Des jeunes arrivent de partout.
Un troisième jeune : Ce matin, 6 février 34, à Paris, les organisations fascistes - l’Action française de Maurras,les jeunes patriotes et les Croix de feu du Colonel de La Roque ont tenté un putsch contre la Chambre des Députés.
Une jeune fille : Ils ont mis le feu à des autobus.
Ils ont lancé l’assaut contre le Palais Bourbon.
Le 3e jeune : Les gardes mobiles et la garde républicaine ont fait barrage !
La jeune fille : Les fascistes n’ont pas pu franchir le pont sur la Seine. Nous arrivons d’Ivry, nous, les jeunes communistes, pour contre-manifester.
Le 3e jeune : Il y a aussi l’Association Républicaine des Anciens Combattants, et d’autres, beaucoup d’autres contre-manifestants, alertés par le Parti Communiste, qui viennent des quartiers populaires et des usines.

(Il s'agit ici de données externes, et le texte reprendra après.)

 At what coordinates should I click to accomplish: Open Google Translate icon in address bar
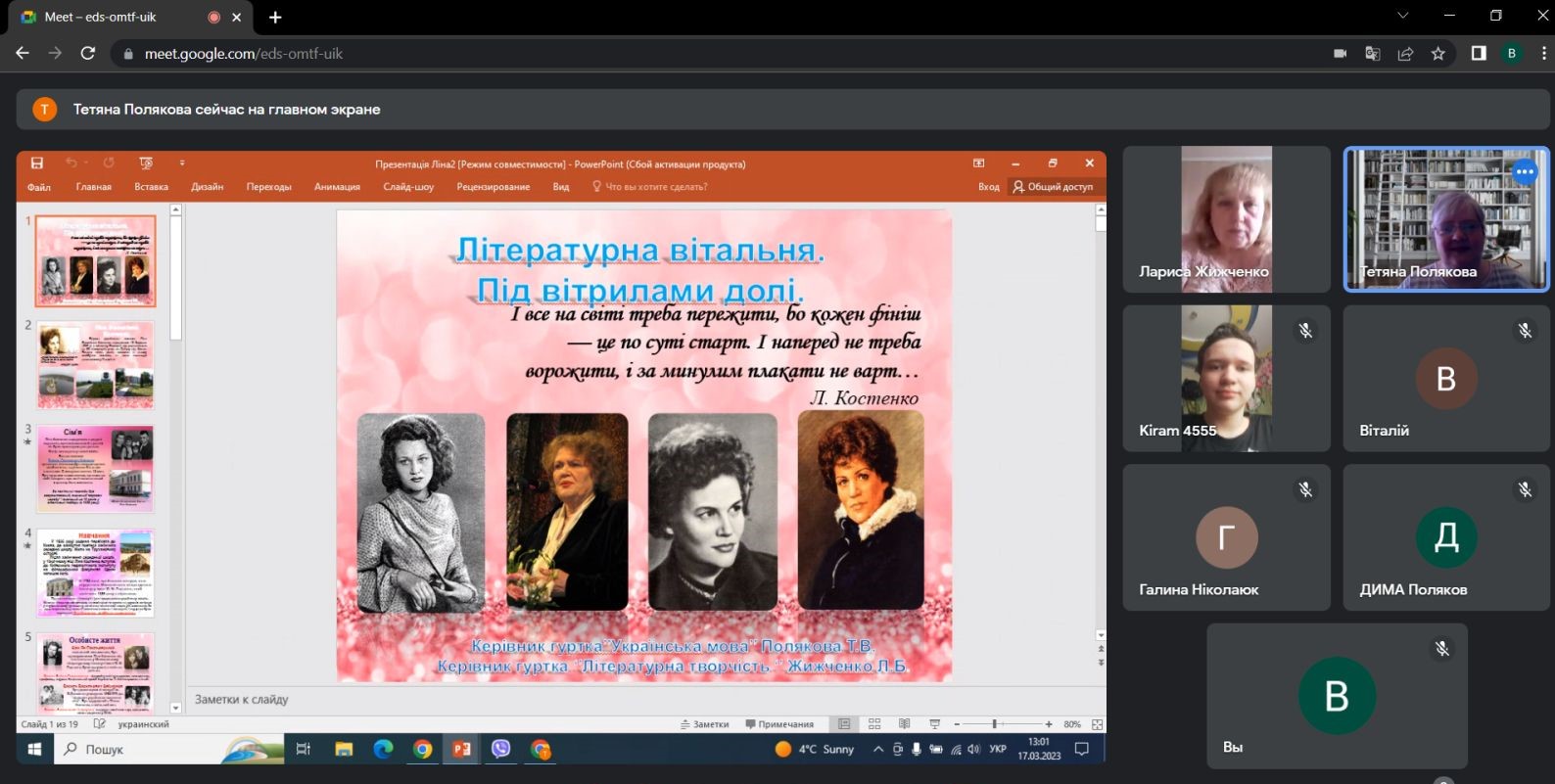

La jeune fille : Nous sommes plus de 25 000 avec un seul mot d’ordre :
Le fascisme ne passera pas ! (Ter)
Le tableau de la manifestation se fige puis au ralenti se décompose et sort. En fondu monte alors du fond de la scène, chanté par une chorale :
LE CHANT DES MARAIS
(Chant créé en 1933 dans le camp de concentration de Boergermoor, chanté par Dany Coutand
et la Chorale Méli-Mélo dirigée par Catherine Diamin
Narrateur 3 : 9 février 1934. En réponse aux violences fascistes du 6 février, à l’appel du
Parti Communiste, une grande manifestation doit se tenir place de la République. La SFIO refuse de s’y associer mais demande à ses adhérents de rester en « état d’alerte ».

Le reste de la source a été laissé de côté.